Discover the 10 intuitive eating principles developed by Tribole & Resch. Learn what each principle means, why it works, and how to apply it today.
Frequently Asked Questions
What are the 10 principles of intuitive eating?
The 10 principles are: reject the diet mentality, honor your hunger, make peace with food, challenge the food police, discover the satisfaction factor, feel your fullness, cope with emotions with kindness, respect your body, movement that feels good, and gentle nutrition. Together they shift eating from external rules to internal body signals.
Is intuitive eating the same as mindful eating?
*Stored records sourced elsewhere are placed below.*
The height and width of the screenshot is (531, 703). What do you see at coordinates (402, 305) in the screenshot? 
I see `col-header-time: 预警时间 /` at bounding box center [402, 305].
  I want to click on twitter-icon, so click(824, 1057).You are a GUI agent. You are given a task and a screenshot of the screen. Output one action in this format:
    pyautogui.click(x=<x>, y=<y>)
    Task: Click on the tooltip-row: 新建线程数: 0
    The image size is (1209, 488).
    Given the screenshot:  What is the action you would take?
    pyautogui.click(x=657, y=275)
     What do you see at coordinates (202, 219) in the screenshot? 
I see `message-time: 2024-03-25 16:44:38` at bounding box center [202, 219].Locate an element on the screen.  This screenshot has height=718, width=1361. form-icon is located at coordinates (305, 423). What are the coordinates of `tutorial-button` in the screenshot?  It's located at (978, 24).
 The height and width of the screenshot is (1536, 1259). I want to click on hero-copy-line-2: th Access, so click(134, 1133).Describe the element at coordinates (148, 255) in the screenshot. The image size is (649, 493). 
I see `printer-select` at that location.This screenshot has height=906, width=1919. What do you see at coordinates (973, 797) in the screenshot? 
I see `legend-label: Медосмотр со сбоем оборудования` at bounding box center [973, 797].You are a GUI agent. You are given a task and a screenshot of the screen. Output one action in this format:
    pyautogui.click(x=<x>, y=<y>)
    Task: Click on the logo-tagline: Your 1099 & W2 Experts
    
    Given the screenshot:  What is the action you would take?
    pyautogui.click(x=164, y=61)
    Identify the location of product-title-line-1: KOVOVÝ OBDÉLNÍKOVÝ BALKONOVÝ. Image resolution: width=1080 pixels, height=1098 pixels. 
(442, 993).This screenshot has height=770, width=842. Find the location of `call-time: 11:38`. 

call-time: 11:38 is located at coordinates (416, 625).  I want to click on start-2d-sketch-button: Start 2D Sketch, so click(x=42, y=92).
They overlap but are not identical. Intuitive eating is a structured 10-principle framework developed by registered dietitians Evelyn Tribole and Elyse Resch. Mindful eating is a broader practice of paying close attention during meals. Intuitive eating incorporates mindful eating but also addresses diet culture, body image, and emotional coping.
Will I lose weight with intuitive eating?
Intuitive eating is not primarily a weight-loss program. Research shows it is consistently associated with lower rates of binge eating, improved body image, and better psychological health. Some people lose weight; some maintain; some gain if they were previously under-eating. The focus is on long-term wellbeing, not short-term weight change.
How do I start intuitive eating?
Start by noticing your hunger and fullness signals before, during, and after meals. Remove rigid food rules one at a time. Give yourself unconditional permission to eat a previously forbidden food — then observe what happens to its appeal. Progress is gradual and non-linear.
Is intuitive eating evidence-based?
Yes. A 2021 meta-analysis of 97 studies found intuitive eating is inversely associated with eating pathology and positively associated with body satisfaction and self-esteem. An 8-year longitudinal study found a one-point increase in intuitive eating score linked to 71-74% reduced odds of binge eating.